And so the five-week journey in
Asia draws to a close. Taught my last of some 40 classes from this past week,
stomach heading slowly north to normal, uplifted as always by the small ones
and concerned about the large ones. Taught mostly middle school and high school
the past day and a half and had their full attention, got them up and moving
and doing things out of the comfort zone, spoke serious words about music’s
power and social justice and such with respectful listening and all of that was
good. But in the game of ping-pong that I love to play, it took all my effort
to get a pong back. No matter how good the school, it just seems to always
gradually wear away exuberance and enthusiasm and curiosity and questioning and
replace it with the right-answer right-note right-brushstroke straightjacket. After
teaching three pieces in a row to a group of high school band folks without
charts or music stands and each hitting a groove and sounding good and them
having to find the notes and feel the scale and shape the phrases of their
improvisation and listen to my ping riff and answer with their pong riff and
people form the hall magnetically attracted because they heard something dynamic
and vital and musical happening beyond just rehearsing the score, I asked the
kids to comment on the experience. Dead silence. Finally, one tentative answer:
“I had to think a lot more.”
“Thank you!” I almost shouted. And
isn’t that a good thing. When you’re reading someone else’s notes, it a limited
form of thinking and not bad in and of itself, but if it’s the only show in
town, something is missing.
My next class was 2nd
graders who I had taught the day before and they came bounding into the room, saw
me and burst into dancing Bow Belinda. Spontaneously, joyfully, competently.

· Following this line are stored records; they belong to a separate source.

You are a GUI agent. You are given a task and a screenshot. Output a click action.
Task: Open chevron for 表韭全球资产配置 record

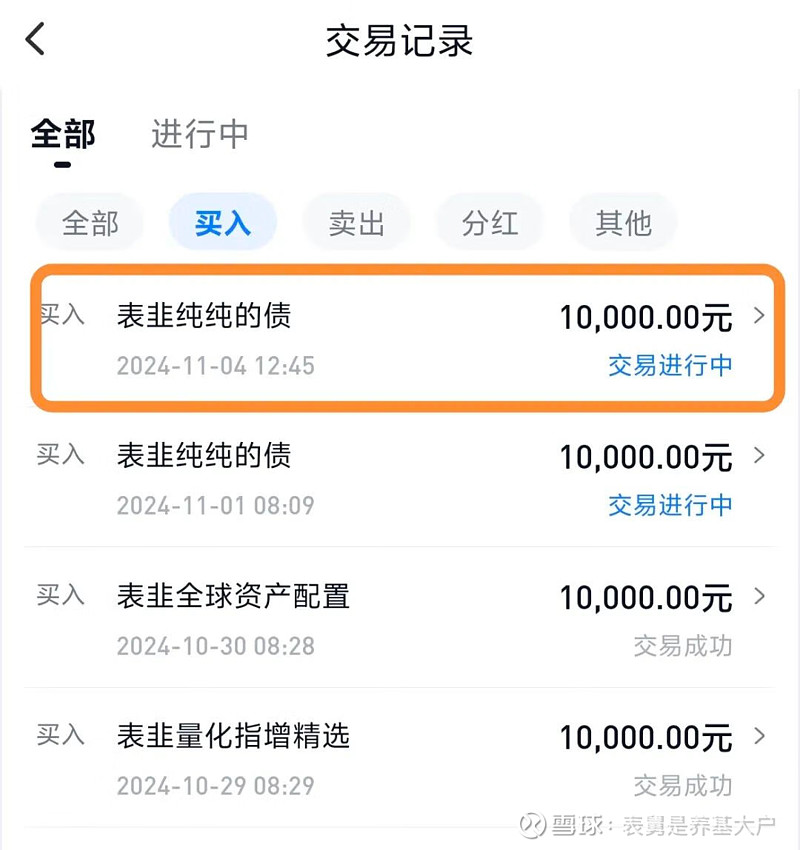pyautogui.click(x=759, y=596)
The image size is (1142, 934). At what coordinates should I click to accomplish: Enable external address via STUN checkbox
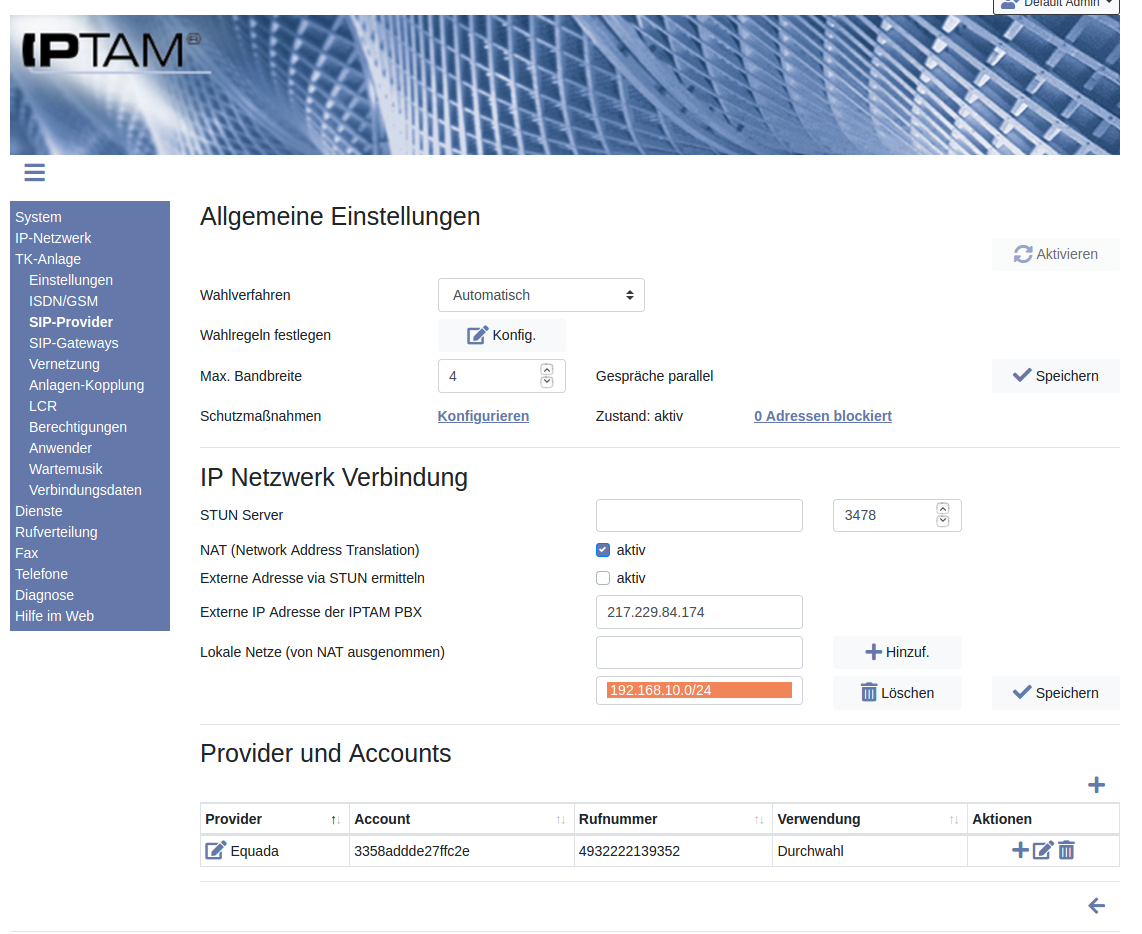(603, 578)
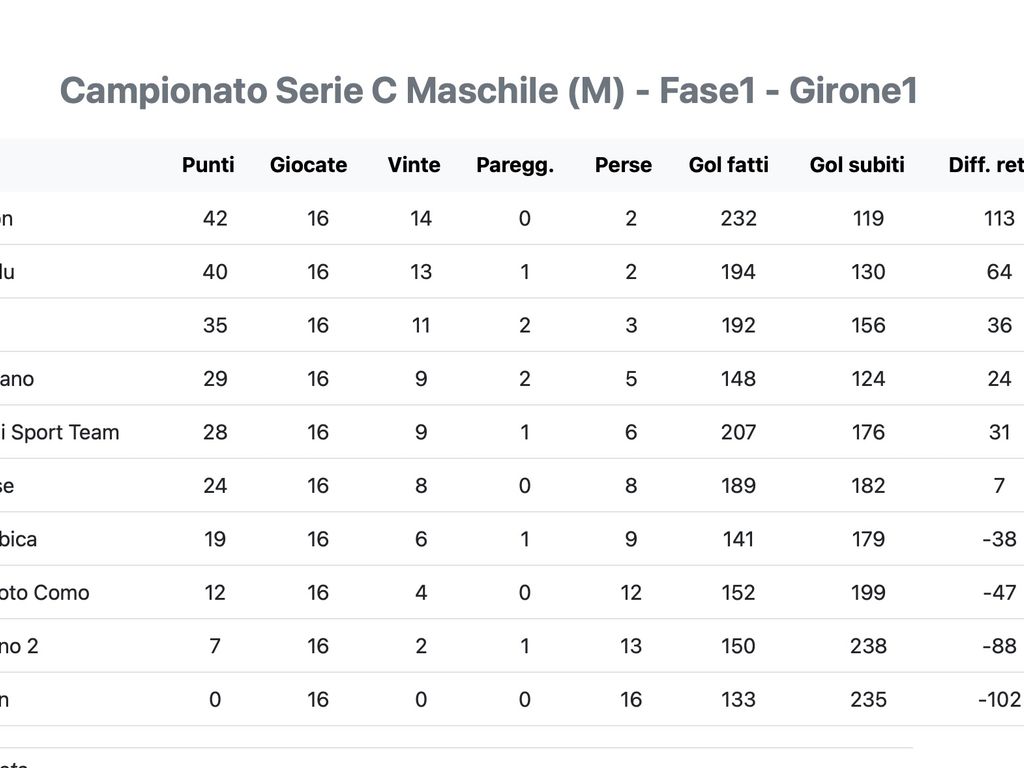This screenshot has height=768, width=1024.
Task: Click the 232 goals scored value
Action: click(x=739, y=218)
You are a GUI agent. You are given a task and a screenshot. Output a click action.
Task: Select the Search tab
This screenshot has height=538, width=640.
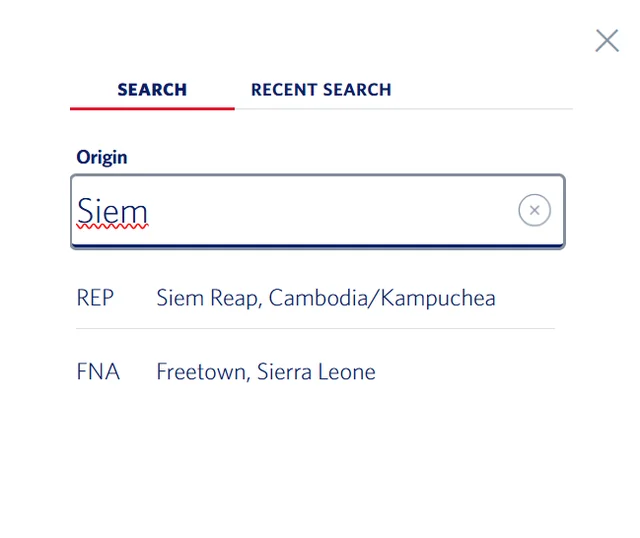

Reviewing the dance was in my plan, but they beat me to it and I just went to
the piano to accompany them and when the rest of the class straggled in, they
just jumped in and joined the dance. That’s what I’m talking about, people! So
happy, so exuberant, so much of what music and dance should be before we get so
damn serious and analytical about it. I loved jamming with the high school kids
who had chops and could feel the groove, but I wished for more of that Bow
Belinda energy in the playing.
I wish the 2nd graders
could have been the final cadence, but there was one more class of first
graders who were convinced that doing the game wrong on purpose and silly was
the best idea ever and I had to redirect them to get a bit more serious. So
that’s my job, the traffic cop of the flow of human emotion, lighting fires
under those nodding off to sleep and calming down those overcome by their own
exuberance.
Tonight a final dinner out with
the team here and a show at Lincoln Center Jazz Club in Shanghai. Part of me
feels like it should be Chinese Opera, but the Chinese themselves mostly don’t
think so and if the new modern has to sprout here, I still believe that jazz is
the most universal of all the possibilities.